That makes sense. I know the oil will be the big issue. I have heard to roast the nuts in the oven. Take them out ... brown paper bag to absorb oil .. repeat whole process 2 more times. Whew.. I’m tired already 

Thanks for responding ! I may try the boiling method.


----------



## Addsae36

Brigitte said:


> That makes sense. I know the oil will be the big issue. I have heard to roast the nuts in the oven. Take them out ... brown paper bag to absorb oil .. repeat whole process 2 more times. Whew.. I’m tired already
> 
> Thanks for responding ! I may try the boiling method.


In my recent research into fining agents I do recall reading that chitosan is a binder that grabs oils. Is the oil an issue or inhibitor to fermentation? If not I wonder is a bag of dual fine could do the trick. My last use of it in my white left a goopy layer at the bottom, what was it? Don’t know but it was gooey.


----------



## BigDaveK

Addsae36 said:


> In my recent research into fining agents I do recall reading that chitosan is a binder that grabs oils. Is the oil an issue or inhibitor to fermentation? If not I wonder is a bag of dual fine could do the trick. My last use of it in my white left a goopy layer at the bottom, what was it? Don’t know but it was gooey.

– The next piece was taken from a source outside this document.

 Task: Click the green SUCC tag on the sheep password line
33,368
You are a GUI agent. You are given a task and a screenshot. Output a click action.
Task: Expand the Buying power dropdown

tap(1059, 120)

I believe the issue is the oil turning rancid.


----------



## Addsae36

BigDaveK said:


> I believe the issue is the oil turning rancid.


Ah, that makes sense.


----------



## Raptor99

I think that oil requires oxygen to turn rancid. So if there is oil floating on the top, it could turn rancid. But if some of the oil is dissolved in the alcohol I don't think it will turn rancid.


----------